We learned in our second blog that ~30% of your income should go towards the total EMIs or other liabilities, including home loans, auto loans, education loans or personal loans. In this blog, we'll explore practical strategies for managing debts along with real-life examples to help you navigate your debt journey.
When it comes to handling debts, it's essential to carefully consider our financial situation and affordability.
For example, while buying a home, experts recommend aiming for a property that costs between 3 to 4 times your annual household income. Aim to close off the loan account 5 years prior to your retirement.
Refer to this article to know more about whether one should prepay home loans or not!
Similarly, while purchasing a car (which is a depreciating asset), the cost of the vehicle should be around 40 to 50% of your annual income. Additionally, keep in mind the rules mentioned in below table to keep your budget right for these goals!
Let's consider the case of Mr. and Mrs. Sharma, a couple earning a combined annual income of 30 lakhs.
With this income, they can afford a home costing 90 lakhs - 1.2 crores.

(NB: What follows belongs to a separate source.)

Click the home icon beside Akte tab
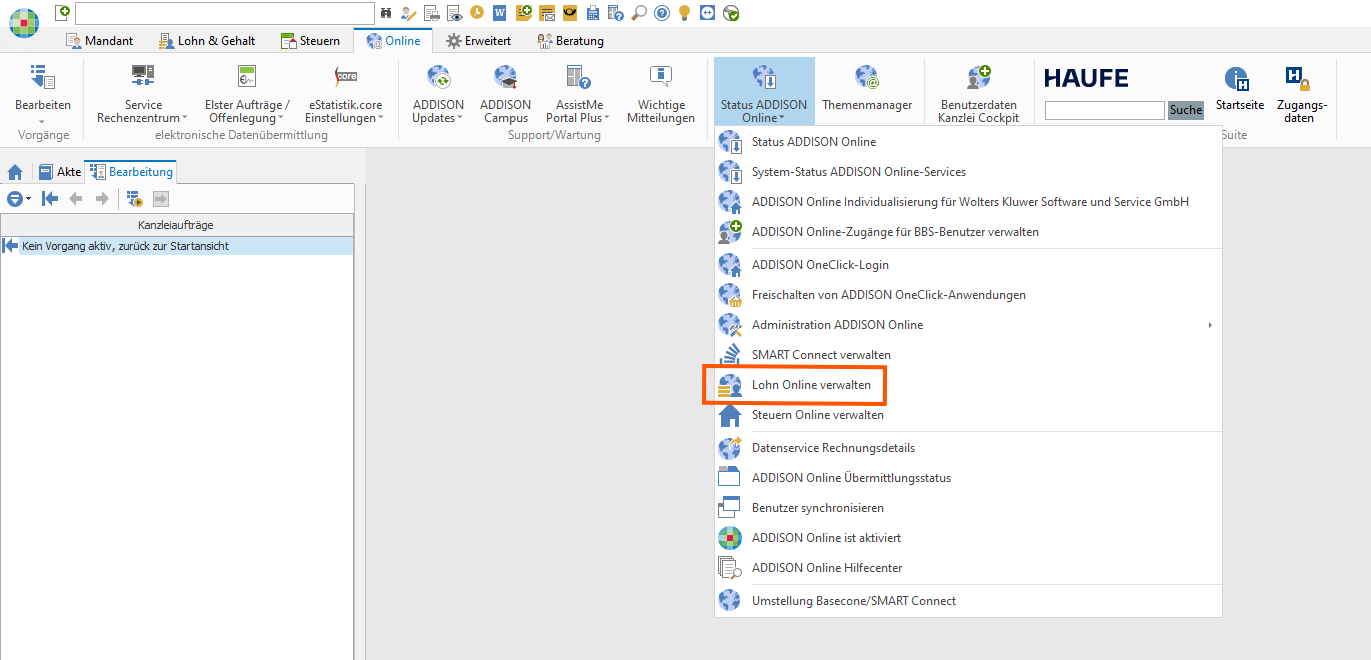Screen dimensions: 1371x660 point(15,172)
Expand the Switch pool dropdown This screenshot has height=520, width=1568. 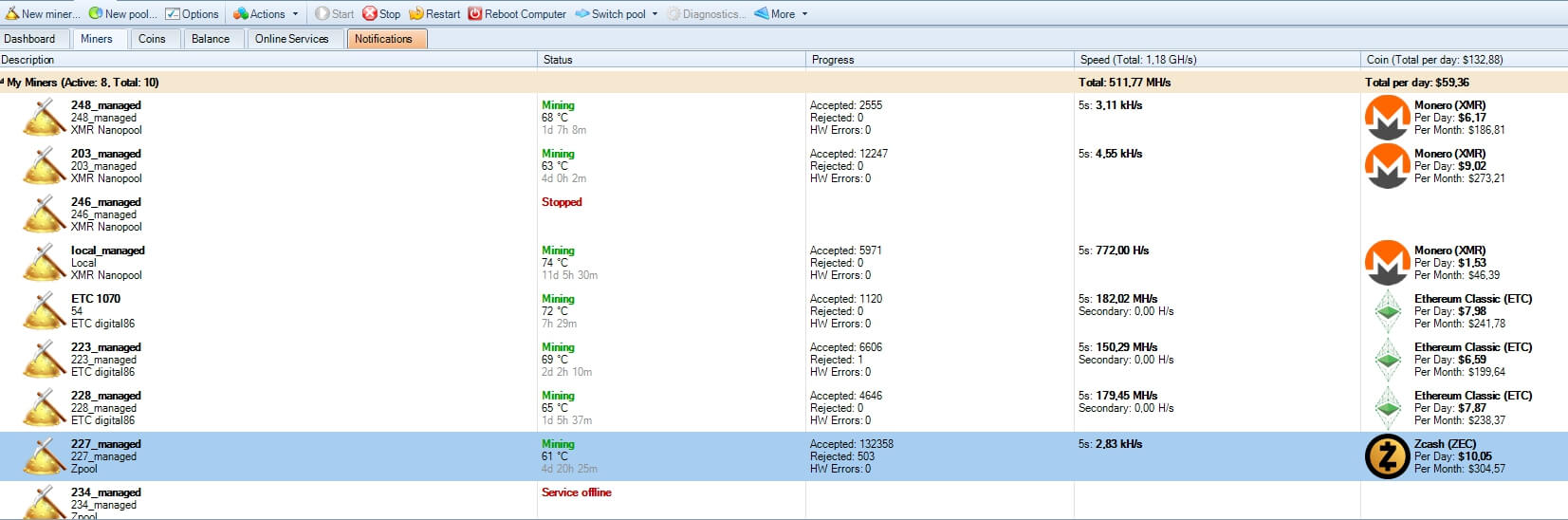pos(617,13)
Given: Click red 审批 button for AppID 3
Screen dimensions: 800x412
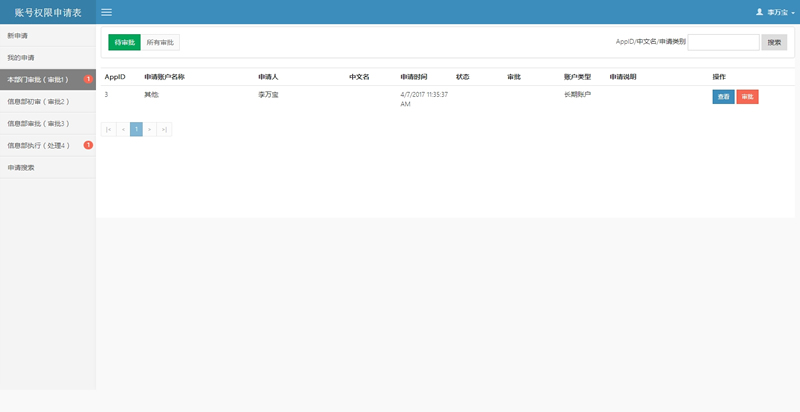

For a car, they should aim for something between 12 - 15 lakhs.
Home loan of Rs.80 lakh taken @ 8.5% interest rate for 19 years, Sharmas' are liable to pay Rs.70,000/- every month as home loan EMI (28% of monthly income)

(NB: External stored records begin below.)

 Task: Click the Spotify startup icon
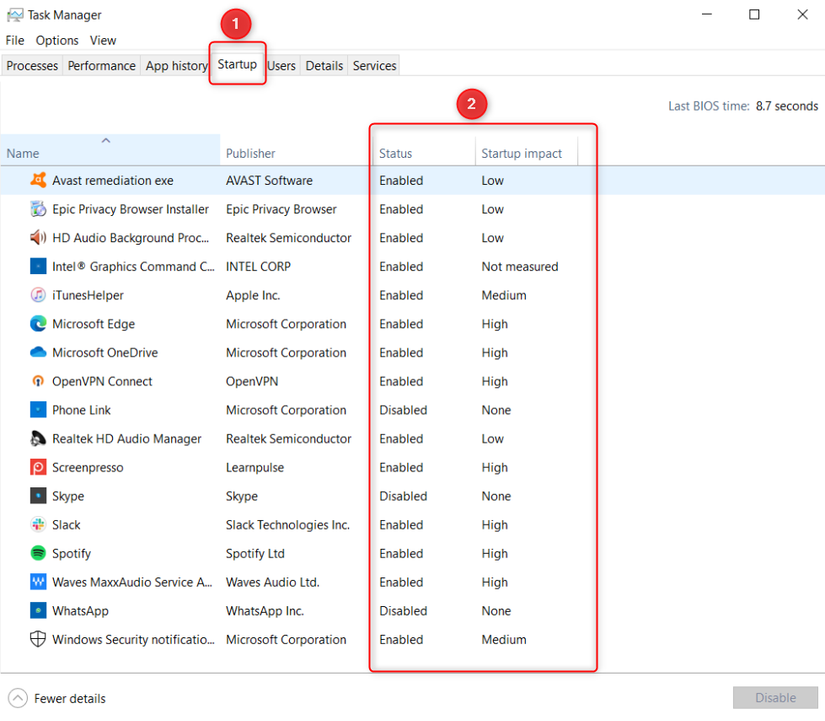tap(38, 553)
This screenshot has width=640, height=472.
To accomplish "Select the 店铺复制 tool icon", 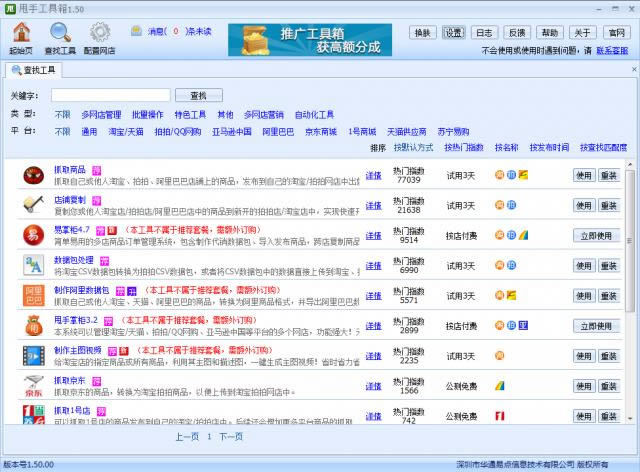I will click(33, 206).
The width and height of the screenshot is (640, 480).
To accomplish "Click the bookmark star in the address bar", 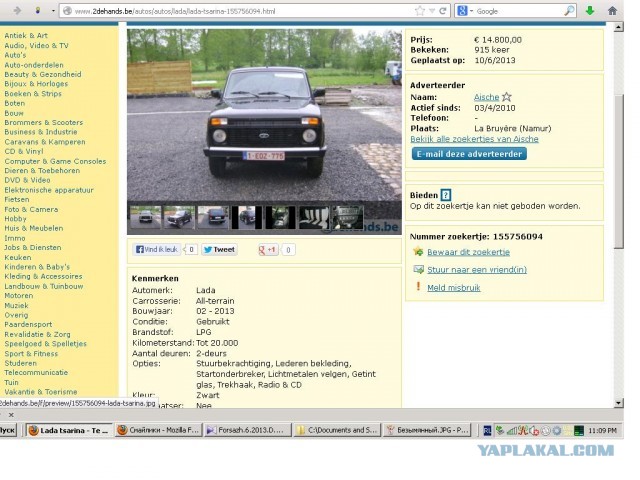I will click(421, 11).
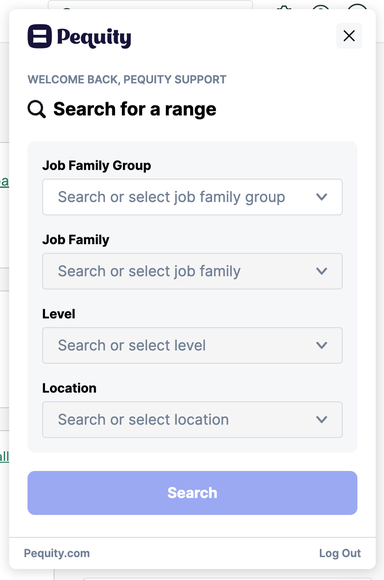384x580 pixels.
Task: Open the Job Family dropdown arrow
Action: pyautogui.click(x=321, y=271)
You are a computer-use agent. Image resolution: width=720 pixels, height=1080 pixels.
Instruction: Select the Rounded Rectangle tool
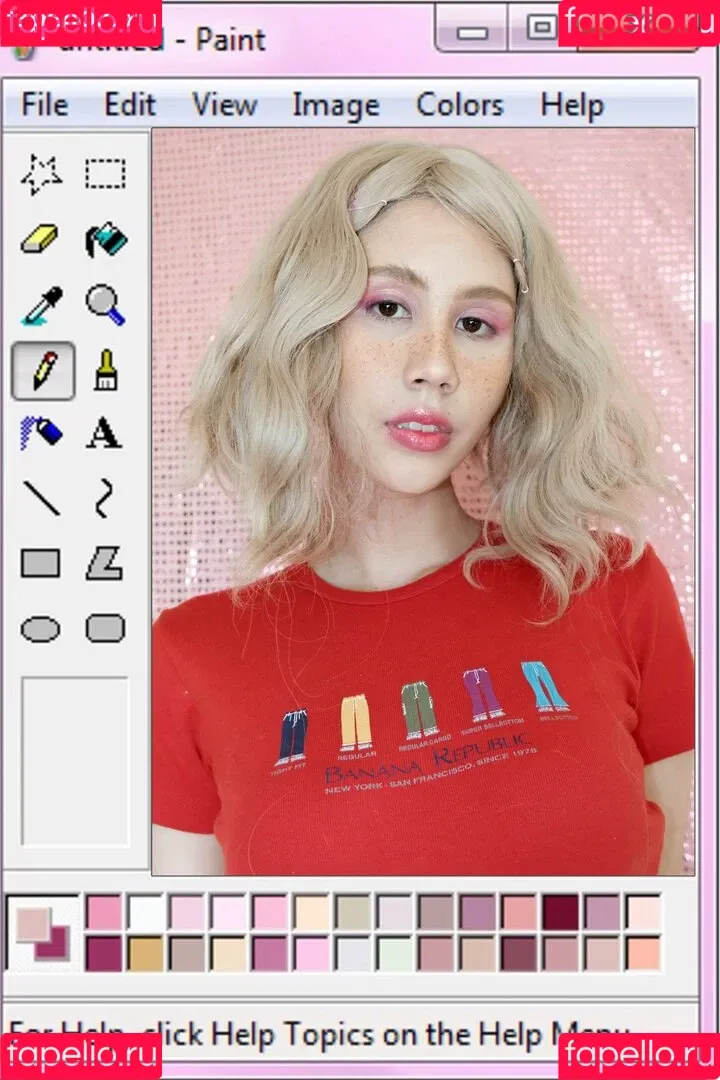point(105,628)
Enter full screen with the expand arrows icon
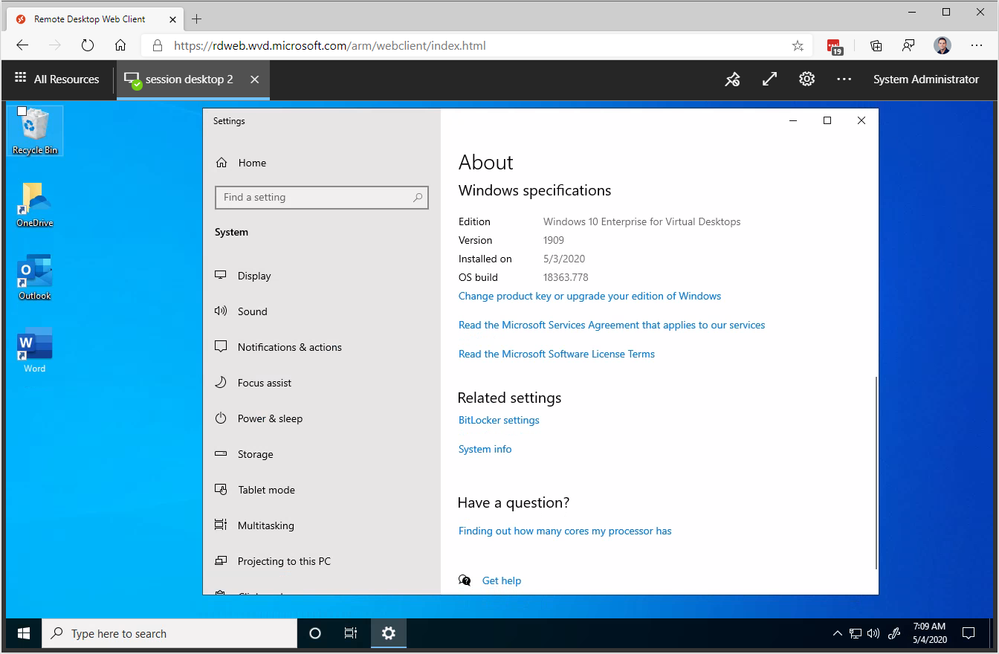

Similarly, for a car loan of Rs. 10 lakh taken @ 9% interest rate for next 4 years, they have to pay an EMI of Rs.24,000/- every month (10% of monthly income)

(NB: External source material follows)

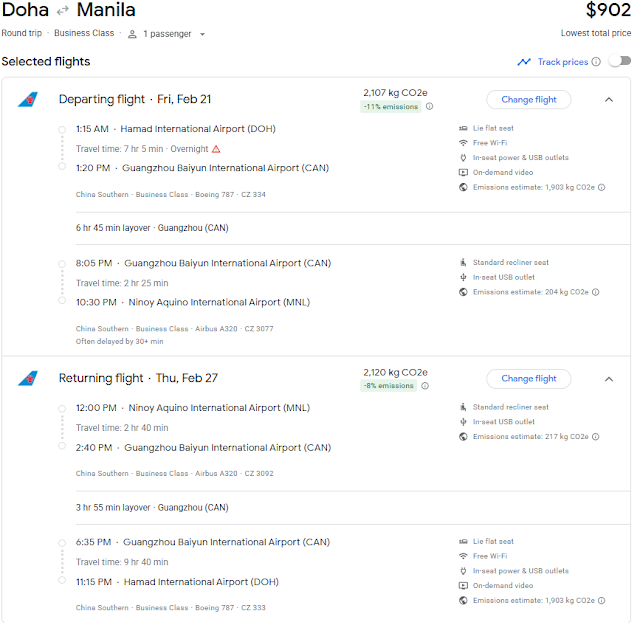Change the departing flight
This screenshot has height=625, width=640.
click(x=528, y=100)
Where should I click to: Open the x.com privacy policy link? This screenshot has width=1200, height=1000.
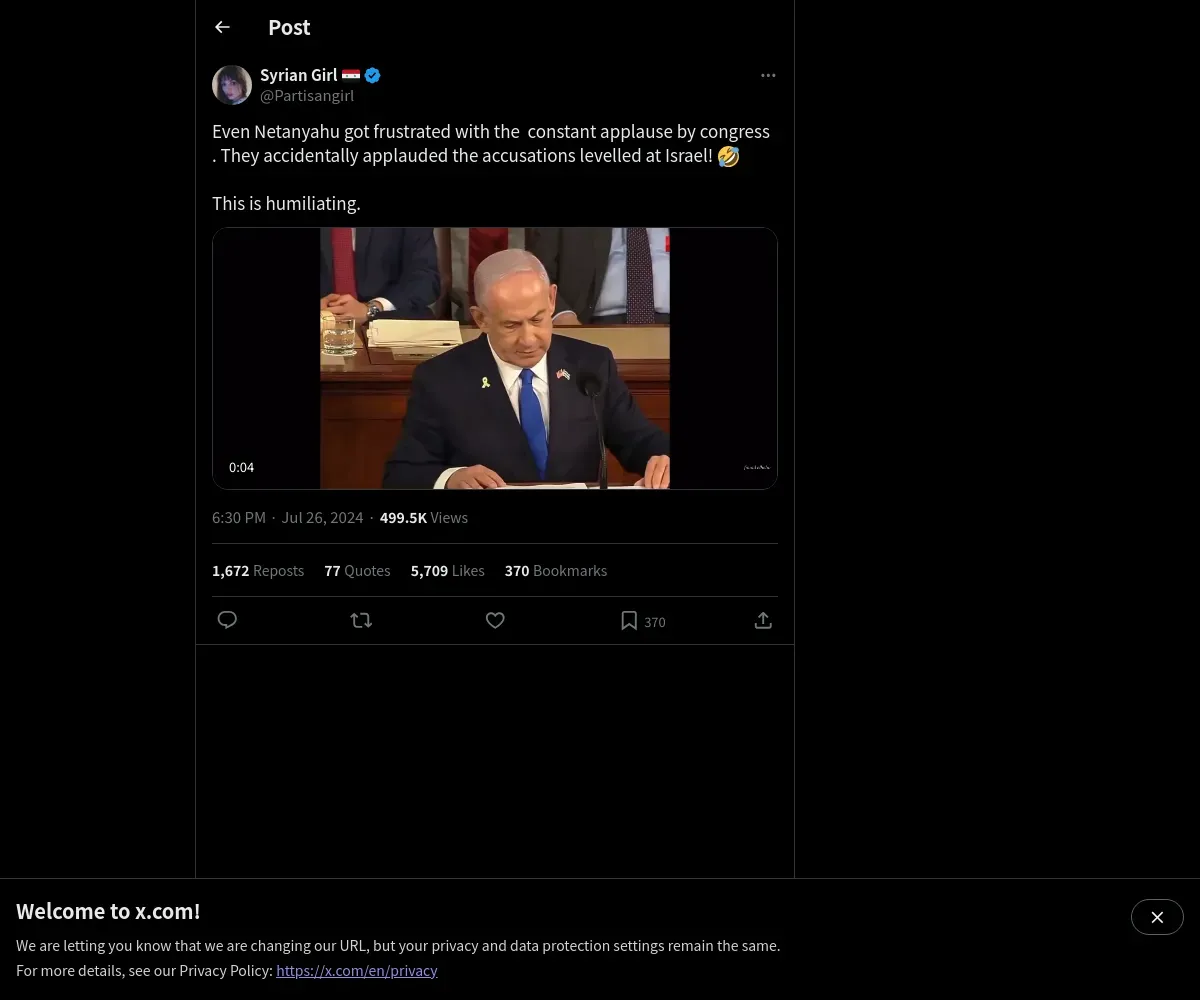[357, 971]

By adhering to these guidelines and making informed financial decisions, the Sharmas’ can successfully manage their debts while maintaining financial stability and achieving their goals.
Effective debt management involves more than just making timely payments.
It's essential to prioritize debts based on their interest rates. For example, loans with higher interest like credit cards (36% p.a.) or personal loans (15-16%) should be tackled first.
Do negotiate with creditors, keep a note of repayment & pre-closure terms & compare various banks' loan rates to get the lowest interest rates.
Creating a budget and sticking to it can also help allocate funds towards debt repayment while covering essential expenses and investing for future goals.
Last, and most important, don’t buy leisure with debt! We should always avoid purchasing those wants that we DON'T need with the money that we DON'T have! Debt should only be considered for unavoidable or must-have goals.
Managing debt effectively is a critical aspect of financial planning and wealth management. By understanding your financial situation, following right payoff strategies and setting realistic goals, you can navigate your debt management journey with confidence.
Whether it's a home loan, car loan, or any other type of debt, the key is to make informed decisions, prioritize repayment, and stay disciplined in your financial approach.
And finally, don’t fall in the debt trap just for leisure!